*Tarefas do exercício*.
A: Liste todas as especialidades médicas citadas no texto sobre o tratamento da granulomatose com poliangiite.
B: Resuma em duas frases o texto sobre o tratamento da granulomatose com poliangiite.
C: Reproduza o trecho do texto sobre o tratamento da granulomatose com poliangiite que se inicia pelas palavras contendo "Os pacientes que" e termina em "estágio terminal (2).".

*Texto para leitura*.
┄┄┄┄┄┄┄┄┄┄┄┄┄┄┄┄┄┄┄┄

O tratamento da granulomatose com poliangiite depende da gravidade da doença. Uma abordagem multidisciplinar é necessária para doença multiorgânica, frequentemente incluindo um reumatologista, otorrinolaringologista, pneumologista e, às vezes, nefrologista.

Os pacientes que têm manifestações graves com risco à vida ou aos órgãos (p. ex., hemorragia alveolar, glomerulonefrite rapidamente progressiva, mononeuropatia múltipla aguda com envolvimento motor) requerem internação imediata para que o tratamento induza a remissão. Esses pacientes requerem alta dose de corticoides e ciclofosfamida ou rituximabe (ver Indução da remissão). A eficácia do rituximabe e da ciclofosfamida parece ser semelhante para induzir e manter a remissão (1). Não foi demonstrado que a troca plasmática diminui a incidência da mortalidade ou doença renal em estágio terminal (2).

┄┄┄┄┄┄┄┄┄┄┄┄┄┄┄┄┄┄┄┄

*Dados fornecidos*.
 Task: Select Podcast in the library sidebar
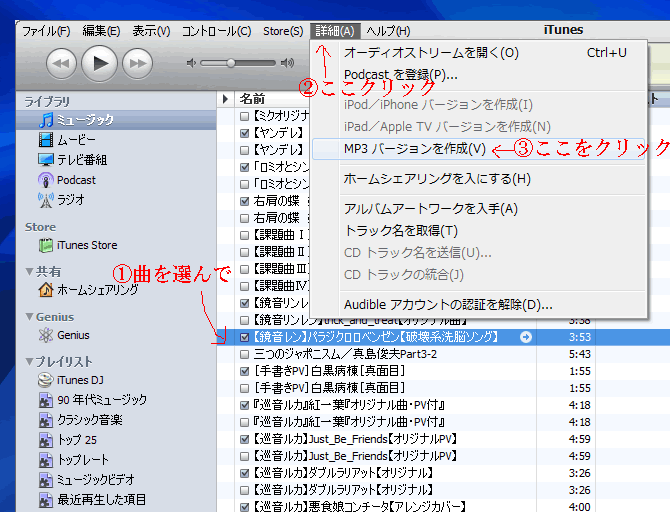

┄┄┄┄┄┄┄┄┄┄┄┄┄┄┄┄┄┄┄┄

*Respostas por tarefa*.
A:
- Reumatologista
- Otorrinolaringologista
- Pneumologista
- Nefrologista

B: O tratamento da granulomatose com poliangiite depende da gravidade da doença, e a doença multiorgânica exige abordagem multidisciplinar. Pacientes com manifestações graves, com risco à vida ou aos órgãos, requerem internação imediata e alta dose de corticoides com ciclofosfamida ou rituximabe, que parecem ter eficácia semelhante, enquanto a troca plasmática não demonstrou diminuir a mortalidade nem a doença renal em estágio terminal.

C:
Os pacientes que têm manifestações graves com risco à vida ou aos órgãos (p. ex., hemorragia alveolar, glomerulonefrite rapidamente progressiva, mononeuropatia múltipla aguda com envolvimento motor) requerem internação imediata para que o tratamento induza a remissão. Esses pacientes requerem alta dose de corticoides e ciclofosfamida ou rituximabe (ver Indução da remissão). A eficácia do rituximabe e da ciclofosfamida parece ser semelhante para induzir e manter a remissão (1). Não foi demonstrado que a troca plasmática diminui a incidência da mortalidade ou doença renal em estágio terminal (2).